• Data supplied:
☆ ☆ ☆ ☆

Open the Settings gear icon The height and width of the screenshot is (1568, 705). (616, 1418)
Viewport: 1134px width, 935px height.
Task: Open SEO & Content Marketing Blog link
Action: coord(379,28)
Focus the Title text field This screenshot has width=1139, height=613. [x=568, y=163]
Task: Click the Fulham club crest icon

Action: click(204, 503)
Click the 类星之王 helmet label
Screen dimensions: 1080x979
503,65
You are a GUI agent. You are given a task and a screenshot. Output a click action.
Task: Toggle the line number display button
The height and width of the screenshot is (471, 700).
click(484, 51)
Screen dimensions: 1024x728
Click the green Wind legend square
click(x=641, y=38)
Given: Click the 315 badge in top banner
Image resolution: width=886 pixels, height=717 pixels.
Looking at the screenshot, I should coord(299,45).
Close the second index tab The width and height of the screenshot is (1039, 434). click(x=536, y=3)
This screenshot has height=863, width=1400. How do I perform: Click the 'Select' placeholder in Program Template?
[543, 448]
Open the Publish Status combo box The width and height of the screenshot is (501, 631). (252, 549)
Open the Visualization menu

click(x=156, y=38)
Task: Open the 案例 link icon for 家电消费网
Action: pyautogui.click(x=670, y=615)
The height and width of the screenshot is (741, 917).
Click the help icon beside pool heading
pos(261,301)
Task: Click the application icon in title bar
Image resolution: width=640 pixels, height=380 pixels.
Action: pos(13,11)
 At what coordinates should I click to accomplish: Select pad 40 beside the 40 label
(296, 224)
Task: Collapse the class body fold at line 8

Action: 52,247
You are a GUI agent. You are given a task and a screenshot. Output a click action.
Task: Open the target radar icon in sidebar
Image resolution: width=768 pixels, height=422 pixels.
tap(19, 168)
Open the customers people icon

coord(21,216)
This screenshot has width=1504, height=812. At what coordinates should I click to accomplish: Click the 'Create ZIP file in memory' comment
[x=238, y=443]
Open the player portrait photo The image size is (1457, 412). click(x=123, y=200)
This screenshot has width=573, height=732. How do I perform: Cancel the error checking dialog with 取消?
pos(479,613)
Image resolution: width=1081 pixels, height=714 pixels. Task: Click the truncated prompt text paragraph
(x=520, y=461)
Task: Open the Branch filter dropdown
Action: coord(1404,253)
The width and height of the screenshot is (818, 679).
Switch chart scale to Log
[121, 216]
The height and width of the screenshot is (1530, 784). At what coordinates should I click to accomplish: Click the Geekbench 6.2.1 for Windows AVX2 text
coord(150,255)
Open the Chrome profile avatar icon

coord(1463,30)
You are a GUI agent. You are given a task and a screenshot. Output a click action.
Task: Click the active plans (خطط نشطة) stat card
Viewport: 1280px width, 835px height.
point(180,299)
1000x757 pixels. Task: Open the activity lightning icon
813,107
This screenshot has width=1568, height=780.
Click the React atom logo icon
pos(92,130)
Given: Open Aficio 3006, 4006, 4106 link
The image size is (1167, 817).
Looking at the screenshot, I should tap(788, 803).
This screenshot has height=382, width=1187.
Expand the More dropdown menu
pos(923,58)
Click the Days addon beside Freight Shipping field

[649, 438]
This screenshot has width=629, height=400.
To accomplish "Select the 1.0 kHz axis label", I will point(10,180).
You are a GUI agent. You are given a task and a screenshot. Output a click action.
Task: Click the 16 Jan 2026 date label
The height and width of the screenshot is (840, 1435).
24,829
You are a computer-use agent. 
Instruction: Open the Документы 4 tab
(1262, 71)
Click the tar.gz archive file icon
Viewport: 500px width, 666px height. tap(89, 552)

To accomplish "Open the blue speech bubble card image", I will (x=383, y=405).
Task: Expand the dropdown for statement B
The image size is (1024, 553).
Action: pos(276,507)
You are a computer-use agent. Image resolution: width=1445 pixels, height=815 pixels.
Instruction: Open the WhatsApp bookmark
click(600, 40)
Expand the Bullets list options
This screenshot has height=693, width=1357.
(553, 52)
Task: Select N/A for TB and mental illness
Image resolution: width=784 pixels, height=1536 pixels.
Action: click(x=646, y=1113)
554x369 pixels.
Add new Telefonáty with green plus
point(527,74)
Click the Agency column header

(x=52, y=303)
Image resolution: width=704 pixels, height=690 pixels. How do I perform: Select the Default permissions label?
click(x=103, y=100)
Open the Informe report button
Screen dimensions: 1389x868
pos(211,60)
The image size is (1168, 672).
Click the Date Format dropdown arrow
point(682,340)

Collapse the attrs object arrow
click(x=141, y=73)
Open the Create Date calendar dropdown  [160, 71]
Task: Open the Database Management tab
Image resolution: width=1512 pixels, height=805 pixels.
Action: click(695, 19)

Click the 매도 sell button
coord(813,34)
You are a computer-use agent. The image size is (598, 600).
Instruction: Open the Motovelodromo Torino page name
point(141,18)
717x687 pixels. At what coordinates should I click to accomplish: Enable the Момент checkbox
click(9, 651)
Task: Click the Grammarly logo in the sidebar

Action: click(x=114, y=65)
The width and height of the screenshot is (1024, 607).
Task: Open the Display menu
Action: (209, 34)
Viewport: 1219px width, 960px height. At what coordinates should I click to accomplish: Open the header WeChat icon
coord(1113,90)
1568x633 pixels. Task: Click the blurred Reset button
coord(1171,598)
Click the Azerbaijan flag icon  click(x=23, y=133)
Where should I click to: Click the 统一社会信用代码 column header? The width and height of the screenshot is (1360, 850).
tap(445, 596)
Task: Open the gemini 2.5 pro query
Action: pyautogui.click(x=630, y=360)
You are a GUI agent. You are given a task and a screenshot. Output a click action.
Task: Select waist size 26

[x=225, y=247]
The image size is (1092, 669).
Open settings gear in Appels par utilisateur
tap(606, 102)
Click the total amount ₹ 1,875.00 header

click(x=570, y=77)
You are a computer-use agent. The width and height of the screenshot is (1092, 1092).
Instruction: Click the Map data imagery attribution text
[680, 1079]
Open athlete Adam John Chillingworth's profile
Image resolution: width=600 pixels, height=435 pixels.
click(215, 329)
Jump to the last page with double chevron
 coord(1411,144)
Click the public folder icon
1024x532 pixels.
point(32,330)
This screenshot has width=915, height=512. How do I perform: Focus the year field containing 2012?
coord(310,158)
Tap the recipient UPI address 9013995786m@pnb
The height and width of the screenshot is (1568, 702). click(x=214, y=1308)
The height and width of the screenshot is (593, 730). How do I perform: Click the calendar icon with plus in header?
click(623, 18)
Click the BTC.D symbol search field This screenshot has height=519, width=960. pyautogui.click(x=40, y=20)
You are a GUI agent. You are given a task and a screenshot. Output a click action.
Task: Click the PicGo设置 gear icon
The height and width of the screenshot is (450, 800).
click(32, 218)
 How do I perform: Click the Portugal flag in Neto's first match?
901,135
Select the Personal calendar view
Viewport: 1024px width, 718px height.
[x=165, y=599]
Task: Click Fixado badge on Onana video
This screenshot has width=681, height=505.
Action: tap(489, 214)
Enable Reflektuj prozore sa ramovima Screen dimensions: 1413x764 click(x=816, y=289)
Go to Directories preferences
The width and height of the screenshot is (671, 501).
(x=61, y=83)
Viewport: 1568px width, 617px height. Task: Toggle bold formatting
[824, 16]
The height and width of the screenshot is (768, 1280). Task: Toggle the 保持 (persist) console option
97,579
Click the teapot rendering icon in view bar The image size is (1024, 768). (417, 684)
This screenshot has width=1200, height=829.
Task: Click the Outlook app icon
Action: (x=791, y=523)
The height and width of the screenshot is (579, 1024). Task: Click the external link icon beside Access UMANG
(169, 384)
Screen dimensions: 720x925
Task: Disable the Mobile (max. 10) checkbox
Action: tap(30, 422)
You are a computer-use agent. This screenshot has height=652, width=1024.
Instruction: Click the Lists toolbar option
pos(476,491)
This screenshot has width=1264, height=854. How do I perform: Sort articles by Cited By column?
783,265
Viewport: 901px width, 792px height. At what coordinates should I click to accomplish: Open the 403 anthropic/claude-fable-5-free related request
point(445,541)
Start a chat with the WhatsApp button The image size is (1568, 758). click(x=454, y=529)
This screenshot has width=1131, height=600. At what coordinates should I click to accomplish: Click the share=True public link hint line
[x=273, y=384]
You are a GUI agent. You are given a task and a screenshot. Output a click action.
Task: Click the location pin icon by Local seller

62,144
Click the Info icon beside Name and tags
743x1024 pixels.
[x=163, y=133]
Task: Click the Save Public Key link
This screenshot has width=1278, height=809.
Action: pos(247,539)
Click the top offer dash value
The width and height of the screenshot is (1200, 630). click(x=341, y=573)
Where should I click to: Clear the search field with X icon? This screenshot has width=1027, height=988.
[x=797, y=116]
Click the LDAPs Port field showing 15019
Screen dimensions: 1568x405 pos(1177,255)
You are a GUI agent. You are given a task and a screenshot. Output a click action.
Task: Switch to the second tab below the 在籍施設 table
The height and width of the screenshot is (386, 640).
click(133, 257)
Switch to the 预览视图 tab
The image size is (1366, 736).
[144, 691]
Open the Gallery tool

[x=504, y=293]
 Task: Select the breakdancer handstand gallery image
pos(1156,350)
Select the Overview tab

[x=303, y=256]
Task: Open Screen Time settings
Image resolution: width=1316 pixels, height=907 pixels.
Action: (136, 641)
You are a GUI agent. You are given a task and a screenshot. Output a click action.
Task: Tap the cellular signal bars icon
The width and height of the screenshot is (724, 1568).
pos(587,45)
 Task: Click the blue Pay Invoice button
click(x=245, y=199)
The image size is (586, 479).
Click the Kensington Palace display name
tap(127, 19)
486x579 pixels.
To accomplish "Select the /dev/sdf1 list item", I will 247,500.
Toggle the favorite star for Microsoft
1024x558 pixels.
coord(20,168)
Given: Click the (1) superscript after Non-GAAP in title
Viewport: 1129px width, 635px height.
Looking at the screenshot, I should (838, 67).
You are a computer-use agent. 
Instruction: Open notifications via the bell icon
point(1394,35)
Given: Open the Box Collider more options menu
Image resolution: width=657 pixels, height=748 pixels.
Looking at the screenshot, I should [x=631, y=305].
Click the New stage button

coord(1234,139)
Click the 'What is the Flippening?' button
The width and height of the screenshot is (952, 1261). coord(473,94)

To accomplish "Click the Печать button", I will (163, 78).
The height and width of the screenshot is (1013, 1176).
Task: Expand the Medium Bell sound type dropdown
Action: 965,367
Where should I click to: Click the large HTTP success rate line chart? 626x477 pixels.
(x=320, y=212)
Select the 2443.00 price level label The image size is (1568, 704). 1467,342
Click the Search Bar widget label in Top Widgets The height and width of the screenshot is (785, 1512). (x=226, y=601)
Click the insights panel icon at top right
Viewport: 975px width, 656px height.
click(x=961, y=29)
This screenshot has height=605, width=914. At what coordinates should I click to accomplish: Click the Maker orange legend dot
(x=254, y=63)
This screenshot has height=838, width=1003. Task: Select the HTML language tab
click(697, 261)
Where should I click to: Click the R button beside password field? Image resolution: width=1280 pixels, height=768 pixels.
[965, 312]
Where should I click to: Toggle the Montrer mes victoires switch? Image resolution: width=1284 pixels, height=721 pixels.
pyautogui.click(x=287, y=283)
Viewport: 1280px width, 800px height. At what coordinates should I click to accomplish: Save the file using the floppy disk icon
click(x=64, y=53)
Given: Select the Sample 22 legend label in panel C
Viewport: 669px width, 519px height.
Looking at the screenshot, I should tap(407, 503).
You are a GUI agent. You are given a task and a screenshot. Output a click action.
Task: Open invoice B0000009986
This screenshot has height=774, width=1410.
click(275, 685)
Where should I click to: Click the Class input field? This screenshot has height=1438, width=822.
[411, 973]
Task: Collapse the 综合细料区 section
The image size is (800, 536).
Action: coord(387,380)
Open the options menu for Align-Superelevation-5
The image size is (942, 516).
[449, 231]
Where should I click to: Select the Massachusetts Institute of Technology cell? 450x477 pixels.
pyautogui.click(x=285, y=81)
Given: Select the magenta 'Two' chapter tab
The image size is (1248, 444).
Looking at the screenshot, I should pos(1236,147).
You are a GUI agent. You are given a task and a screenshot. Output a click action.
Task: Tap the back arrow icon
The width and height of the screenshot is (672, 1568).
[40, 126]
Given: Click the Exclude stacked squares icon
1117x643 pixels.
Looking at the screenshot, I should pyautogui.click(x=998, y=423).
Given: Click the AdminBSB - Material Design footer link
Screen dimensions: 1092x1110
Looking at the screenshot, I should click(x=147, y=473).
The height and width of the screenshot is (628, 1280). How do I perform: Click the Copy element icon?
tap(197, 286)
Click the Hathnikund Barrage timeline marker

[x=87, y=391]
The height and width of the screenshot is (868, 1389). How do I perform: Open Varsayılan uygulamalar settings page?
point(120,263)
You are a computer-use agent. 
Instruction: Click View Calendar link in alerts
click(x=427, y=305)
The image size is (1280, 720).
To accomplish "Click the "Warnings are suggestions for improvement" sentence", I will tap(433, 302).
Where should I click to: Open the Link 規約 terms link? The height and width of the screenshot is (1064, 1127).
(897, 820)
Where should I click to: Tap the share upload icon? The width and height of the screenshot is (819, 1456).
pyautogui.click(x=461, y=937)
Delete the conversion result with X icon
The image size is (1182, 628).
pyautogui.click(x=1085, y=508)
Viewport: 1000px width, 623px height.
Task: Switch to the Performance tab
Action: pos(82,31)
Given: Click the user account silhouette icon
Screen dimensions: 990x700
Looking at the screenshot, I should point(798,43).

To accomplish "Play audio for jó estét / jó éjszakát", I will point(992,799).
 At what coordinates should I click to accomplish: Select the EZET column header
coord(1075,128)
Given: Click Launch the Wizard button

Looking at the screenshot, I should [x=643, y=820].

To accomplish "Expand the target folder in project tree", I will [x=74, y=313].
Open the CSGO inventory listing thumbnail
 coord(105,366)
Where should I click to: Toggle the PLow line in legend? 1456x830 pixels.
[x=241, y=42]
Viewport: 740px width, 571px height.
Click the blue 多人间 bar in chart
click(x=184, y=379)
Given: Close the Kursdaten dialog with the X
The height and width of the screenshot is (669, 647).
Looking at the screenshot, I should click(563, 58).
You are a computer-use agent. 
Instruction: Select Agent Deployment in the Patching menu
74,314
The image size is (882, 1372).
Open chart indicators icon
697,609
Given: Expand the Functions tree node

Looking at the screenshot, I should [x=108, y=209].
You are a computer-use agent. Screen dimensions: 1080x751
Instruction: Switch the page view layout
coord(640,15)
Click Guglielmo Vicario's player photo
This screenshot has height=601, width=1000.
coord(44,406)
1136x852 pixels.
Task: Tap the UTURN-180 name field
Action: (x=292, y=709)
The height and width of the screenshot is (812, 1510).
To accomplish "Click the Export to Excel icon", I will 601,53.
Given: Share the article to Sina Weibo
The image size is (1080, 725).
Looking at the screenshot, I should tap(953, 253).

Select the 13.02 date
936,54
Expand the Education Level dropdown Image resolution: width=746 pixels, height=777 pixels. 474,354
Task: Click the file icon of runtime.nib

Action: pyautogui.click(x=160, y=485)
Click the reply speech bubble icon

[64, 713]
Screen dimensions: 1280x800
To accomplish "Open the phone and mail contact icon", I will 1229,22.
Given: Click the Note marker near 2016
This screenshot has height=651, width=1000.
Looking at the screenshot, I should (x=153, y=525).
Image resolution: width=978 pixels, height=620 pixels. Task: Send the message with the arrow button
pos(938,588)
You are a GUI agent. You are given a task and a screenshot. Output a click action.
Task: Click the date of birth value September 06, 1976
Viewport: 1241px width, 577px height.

☆ ☆ ☆ ☆

Each line above with the string "options" in it should be located and copied.

Expand the Bullets list options
Given: Open the Box Collider more options menu
Open the options menu for Align-Superelevation-5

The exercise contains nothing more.